Aqui há uns anos uma caloira do Instituto Piaget de Macedo de Cavaleiros foi praxada, diz ela, de forma violenta e humilhante. Agora avança com um processo contra o dito instituto.
Nem vale a pena saber quais foram as praxes praticadas, porque o fim da praxe é sempre a humilhação do caloiro. Todos os rituais iniciáticos têm essa função e a praxe é apenas mais um deles. Não sei se os iniciados da Maçonaria têm de simular actos sexuais com um poste eléctrico ou não (alguns se calhar gostariam), mas a ideia é a mesma. Após a praxe, ritual ou seja lá o que for, o iniciado passa a pertencer ao Clube dos Amigos Disney e no ano seguinte chateia o crânio ou qualquer outra peça anatómica a um novo desgraçado neófito.

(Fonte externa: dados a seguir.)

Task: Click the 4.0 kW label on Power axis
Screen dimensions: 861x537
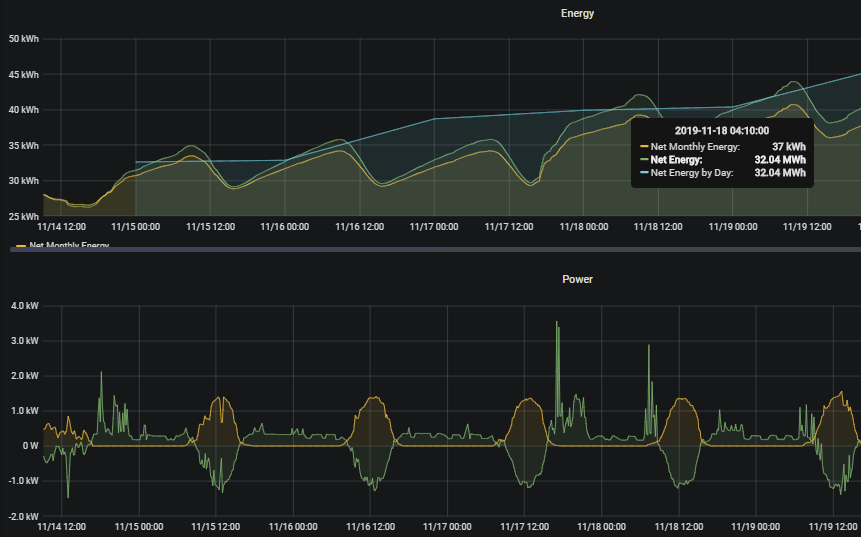Action: click(23, 305)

Antes de continuar devo dizer que nunca fui praxado: no meu estabelecimento de ensino - o IADE - não havia essa tradição e na única vez em que corri o risco de o ser - ao ir a Farmácia ter com uma amiga - resolvi o problema explicando aos "praxadores", com auxiliares visuais, que se tentassem alguma gracinha iriam passar o resto da vida a corar sempre que vissem um pepino ou uma beringela.
Esclarecido o detalhe, continuemos.
Se na Maçonaria ou na Opus Dei podem fazer o que quiserem aos candidatos a idiotas terminais, no Ensino a coisa é ligeiramente diferente. Os primeiros aderem ao Clube voluntariamente. Os segundos são obrigados a educar-se para terem um futuro.

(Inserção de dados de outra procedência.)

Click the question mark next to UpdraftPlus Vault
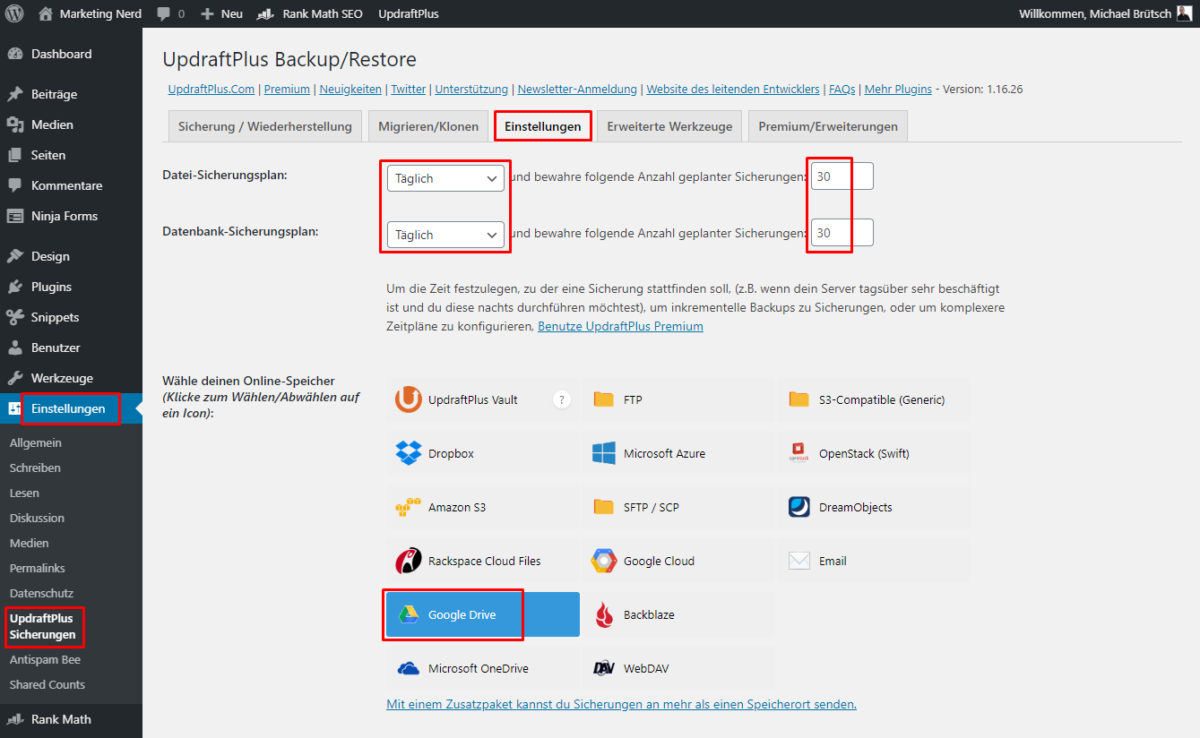This screenshot has width=1200, height=738. click(x=562, y=399)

Para além disso, o hábito da praxe num estabelecimento de ensino público é mais grave ainda, tendo em conta que o Estado supostamente deveria dar o exemplo do tipo de sociedade e de comportamento quer para o país.
Para aqueles que dizem a plenos pulmões "...mas a praxe é uma tradição" é bom relembrar que a pena de morte, as vergastadas a bordo, os autos-de-fé e o Carlos do Carmo também eram, e não é por isso que devam ser aceites hoje em dia (principalmente o Carlos do Carmo).
Espero que a ex-caloira tenha sucesso no seu processo, e espero que um dia o disparate da praxe desapareça de vez.